この救いの信念に安住できた「救い」と「報い」の区別というのは、わかりやすい言葉で言い表わすなら、「救い」は絶対、「報い」は相対だ、ということである。「救い」とは絶対の無罪宣言であり、神性相続権であり、何ものも覆すことができない久遠の事実である。「報い」とは現世における歩み方の努力に対する相対的評価である。「救い」は自己単独における観の転換により悟ったものであり、「報い」は周囲に対する感恩報謝の行動によって加減変化する価値観である。
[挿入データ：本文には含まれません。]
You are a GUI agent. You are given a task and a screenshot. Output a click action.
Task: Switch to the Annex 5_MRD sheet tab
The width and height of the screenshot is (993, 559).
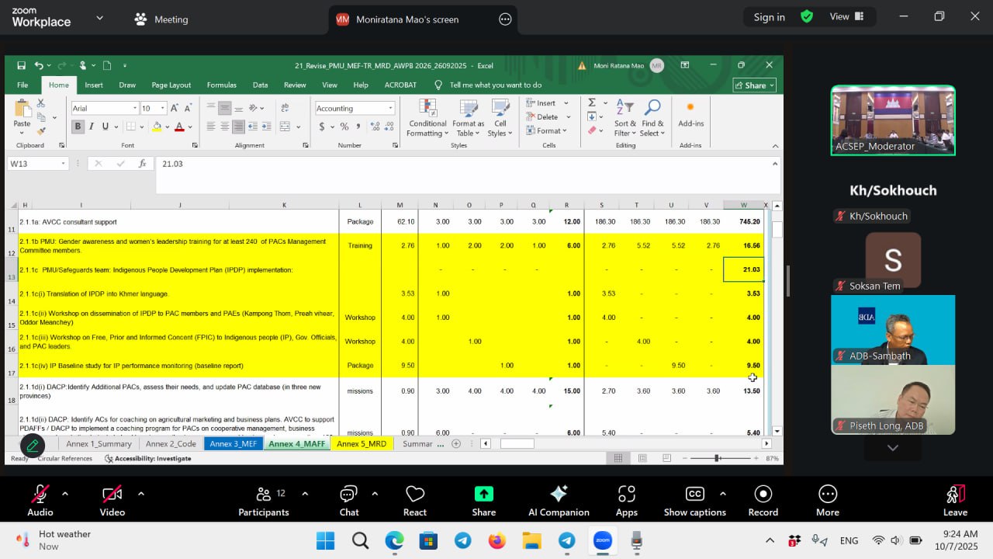[x=361, y=444]
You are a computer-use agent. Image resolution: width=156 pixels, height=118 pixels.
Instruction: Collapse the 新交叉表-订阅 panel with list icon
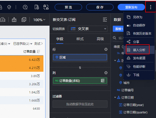pyautogui.click(x=105, y=20)
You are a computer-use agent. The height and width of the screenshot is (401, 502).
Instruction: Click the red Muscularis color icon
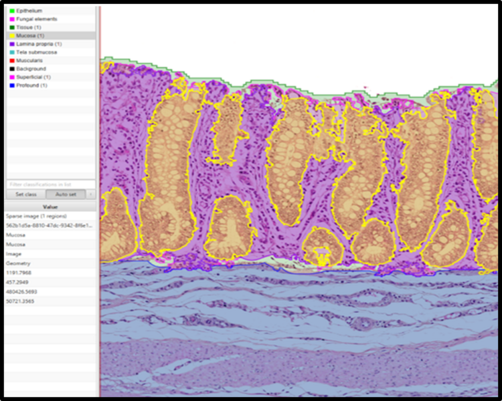point(12,60)
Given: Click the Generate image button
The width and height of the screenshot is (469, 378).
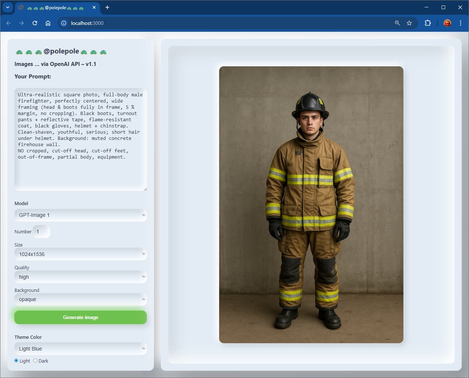Looking at the screenshot, I should coord(81,317).
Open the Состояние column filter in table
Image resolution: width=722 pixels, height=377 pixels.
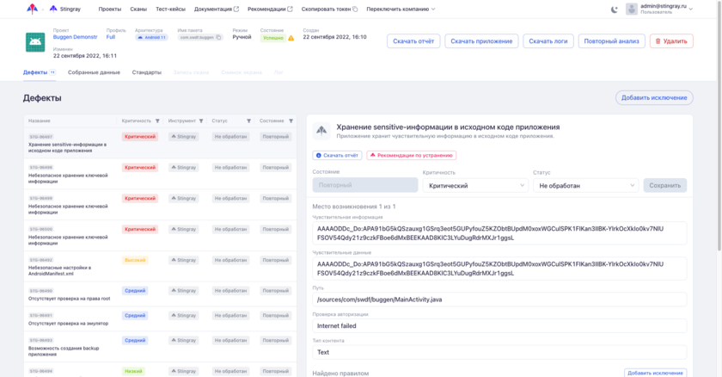(x=291, y=121)
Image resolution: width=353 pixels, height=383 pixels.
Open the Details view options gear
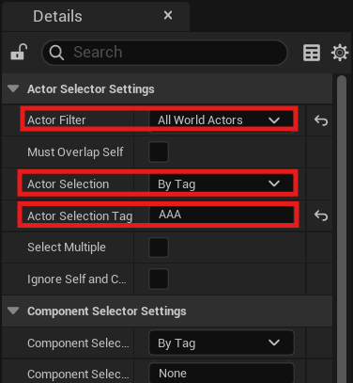coord(340,53)
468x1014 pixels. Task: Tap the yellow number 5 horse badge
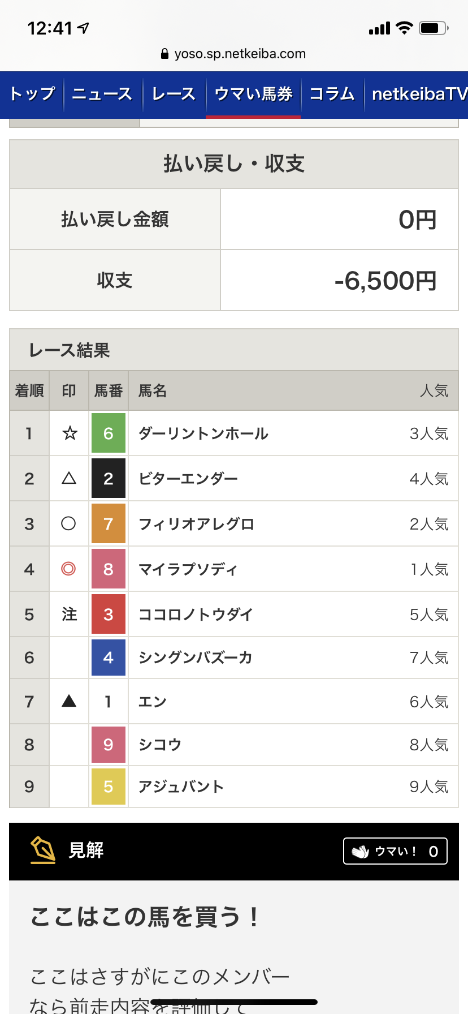tap(109, 786)
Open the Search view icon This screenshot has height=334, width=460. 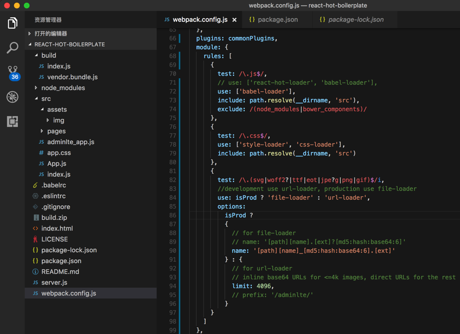12,48
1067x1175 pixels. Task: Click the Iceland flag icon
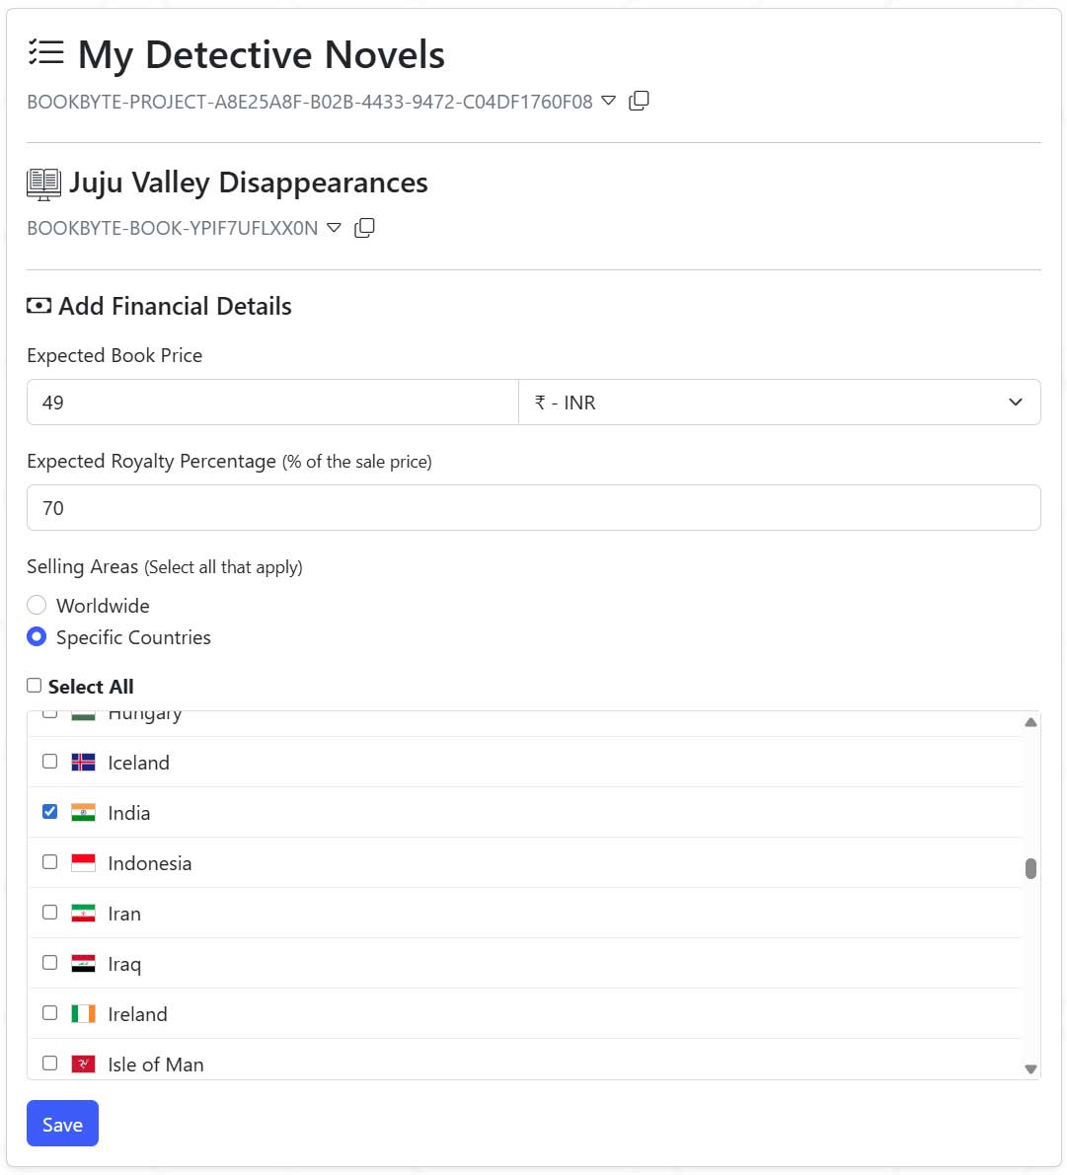click(84, 763)
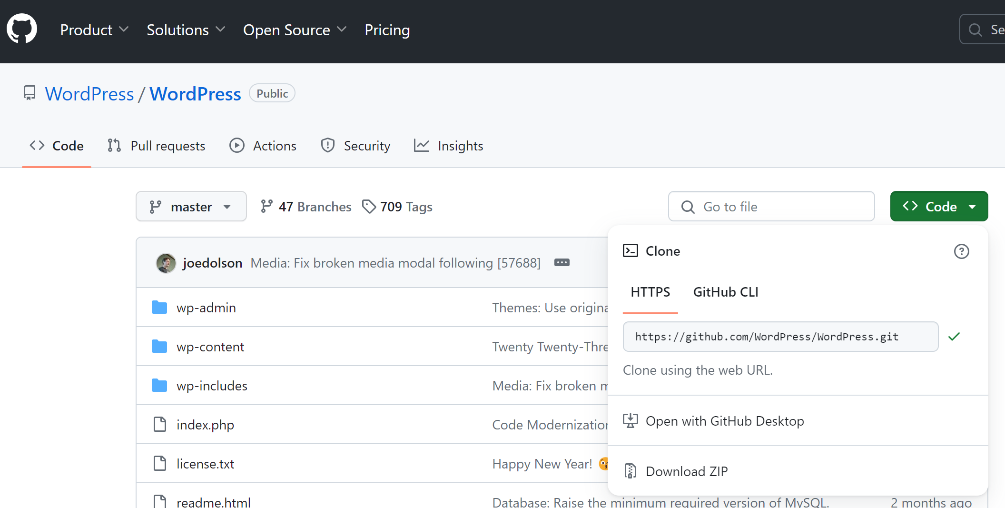Click joedolson's avatar picture

[166, 263]
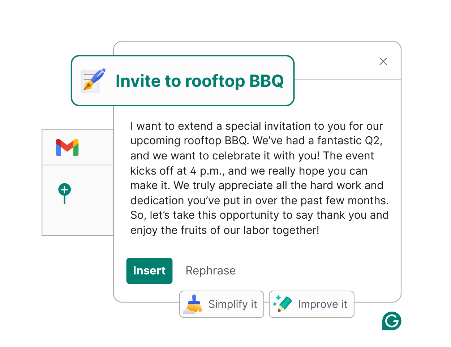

この「救い」と「報い」との区別を理解できなかったことが霊肉の板挟みにあって苦悩することになったのであって、霊は生まれぬ先から救いが完成されているのであり、肉は自然法則に順応して統制訓練することによって浄化され調和されるものであることが判った。
機悔して悔いあらためても悔いあらためでもすぐ罪を犯す。
この生身の体をもち、五官の食欲な本能がそれぞれ頭をもたげてくると、どうしてもこれを制し切れないで、ついつい悪いとは知りながら負けてしまう
こうなってくると、せっかくのキリストの贖罪も利益も屁にもならない。
死ぬ時うまく信仰状態にあれば天国行も可能かもしれないが、ちょうど罪を犯しつつクタバッてしまったらそれこそ最後だ、天国行はオジャンである。
何んとか罪を犯さぬような救いをうけることは出来ないものか。
こうなりゃ誠に申し訳ない限りだが、神を呪って死んでも救われる道はないものか、などとヤケッパチな気分にもなったものでした。
私が盛岡の牧師、平野栄太郎先生にめぐりあったのは、もう医学生時代も後半に近い二十三才の時でした。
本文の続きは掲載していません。